* RECORDED INFORMATION
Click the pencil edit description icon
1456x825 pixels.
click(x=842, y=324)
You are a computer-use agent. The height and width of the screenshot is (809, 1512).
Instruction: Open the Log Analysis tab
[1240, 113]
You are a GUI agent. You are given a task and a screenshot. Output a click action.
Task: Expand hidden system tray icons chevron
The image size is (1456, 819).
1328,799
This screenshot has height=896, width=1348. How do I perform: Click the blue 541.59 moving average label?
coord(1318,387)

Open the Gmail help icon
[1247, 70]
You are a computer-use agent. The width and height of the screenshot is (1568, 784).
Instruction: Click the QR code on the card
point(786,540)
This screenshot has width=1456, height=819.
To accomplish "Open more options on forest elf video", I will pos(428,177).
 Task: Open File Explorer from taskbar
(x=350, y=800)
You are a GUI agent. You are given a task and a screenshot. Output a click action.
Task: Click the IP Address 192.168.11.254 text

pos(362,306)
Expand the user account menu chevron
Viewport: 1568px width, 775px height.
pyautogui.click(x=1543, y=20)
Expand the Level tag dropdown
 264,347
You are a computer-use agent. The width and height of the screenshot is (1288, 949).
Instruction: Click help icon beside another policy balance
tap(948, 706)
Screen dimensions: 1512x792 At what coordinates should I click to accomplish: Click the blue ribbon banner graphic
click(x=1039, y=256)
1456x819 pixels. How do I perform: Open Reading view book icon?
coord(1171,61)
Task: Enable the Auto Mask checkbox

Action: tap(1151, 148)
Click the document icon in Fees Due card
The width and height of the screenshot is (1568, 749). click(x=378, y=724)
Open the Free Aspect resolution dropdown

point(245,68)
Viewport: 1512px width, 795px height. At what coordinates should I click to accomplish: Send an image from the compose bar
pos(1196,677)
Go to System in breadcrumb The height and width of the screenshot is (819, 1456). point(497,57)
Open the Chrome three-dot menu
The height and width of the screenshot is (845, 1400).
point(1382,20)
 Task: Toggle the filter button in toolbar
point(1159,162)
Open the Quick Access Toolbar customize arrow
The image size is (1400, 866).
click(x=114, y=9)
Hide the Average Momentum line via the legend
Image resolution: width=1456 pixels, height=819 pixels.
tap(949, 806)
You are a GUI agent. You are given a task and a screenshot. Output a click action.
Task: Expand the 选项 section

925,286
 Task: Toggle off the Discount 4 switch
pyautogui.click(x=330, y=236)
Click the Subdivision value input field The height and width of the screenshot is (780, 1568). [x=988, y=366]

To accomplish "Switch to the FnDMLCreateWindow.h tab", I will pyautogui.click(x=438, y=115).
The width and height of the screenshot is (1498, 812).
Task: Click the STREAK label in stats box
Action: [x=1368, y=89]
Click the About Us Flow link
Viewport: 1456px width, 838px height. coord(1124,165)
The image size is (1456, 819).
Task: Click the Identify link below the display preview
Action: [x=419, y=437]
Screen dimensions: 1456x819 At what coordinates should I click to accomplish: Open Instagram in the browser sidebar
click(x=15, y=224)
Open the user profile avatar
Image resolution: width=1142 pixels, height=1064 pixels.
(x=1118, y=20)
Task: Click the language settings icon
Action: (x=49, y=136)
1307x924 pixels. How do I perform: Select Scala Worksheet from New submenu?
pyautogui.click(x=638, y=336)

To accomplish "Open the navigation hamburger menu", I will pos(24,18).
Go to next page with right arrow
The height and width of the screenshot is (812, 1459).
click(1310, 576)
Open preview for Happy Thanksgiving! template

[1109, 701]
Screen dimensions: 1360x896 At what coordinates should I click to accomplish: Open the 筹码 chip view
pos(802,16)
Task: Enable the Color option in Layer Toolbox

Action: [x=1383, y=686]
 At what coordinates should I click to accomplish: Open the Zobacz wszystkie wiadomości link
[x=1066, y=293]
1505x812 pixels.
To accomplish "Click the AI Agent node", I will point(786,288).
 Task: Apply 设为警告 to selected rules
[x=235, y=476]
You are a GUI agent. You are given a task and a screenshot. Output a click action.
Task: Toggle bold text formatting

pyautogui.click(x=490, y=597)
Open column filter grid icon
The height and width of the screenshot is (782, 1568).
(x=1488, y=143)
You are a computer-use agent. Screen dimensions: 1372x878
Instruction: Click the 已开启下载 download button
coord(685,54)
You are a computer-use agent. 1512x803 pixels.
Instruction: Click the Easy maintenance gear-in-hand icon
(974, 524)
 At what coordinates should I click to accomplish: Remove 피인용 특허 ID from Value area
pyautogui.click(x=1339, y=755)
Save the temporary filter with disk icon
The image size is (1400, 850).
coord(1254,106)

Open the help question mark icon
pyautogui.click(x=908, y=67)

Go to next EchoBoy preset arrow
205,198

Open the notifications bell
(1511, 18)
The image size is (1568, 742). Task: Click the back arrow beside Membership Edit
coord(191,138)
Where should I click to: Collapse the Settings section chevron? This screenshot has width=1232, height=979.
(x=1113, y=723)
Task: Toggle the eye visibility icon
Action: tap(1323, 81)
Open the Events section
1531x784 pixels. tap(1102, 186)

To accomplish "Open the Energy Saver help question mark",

* WORK REQUIRED
Every line of the records containing the word "computer" must appear in the answer.

* TASK OUTPUT
You are a computer-use agent. The height and width of the screenshot is (809, 1512).
You are a computer-use agent. The width and height of the screenshot is (1568, 784).
You are a computer-use agent. The width and height of the screenshot is (1288, 949).
You are a computer-use agent. Screen dimensions: 1372x878
You are a computer-use agent. 1512x803 pixels.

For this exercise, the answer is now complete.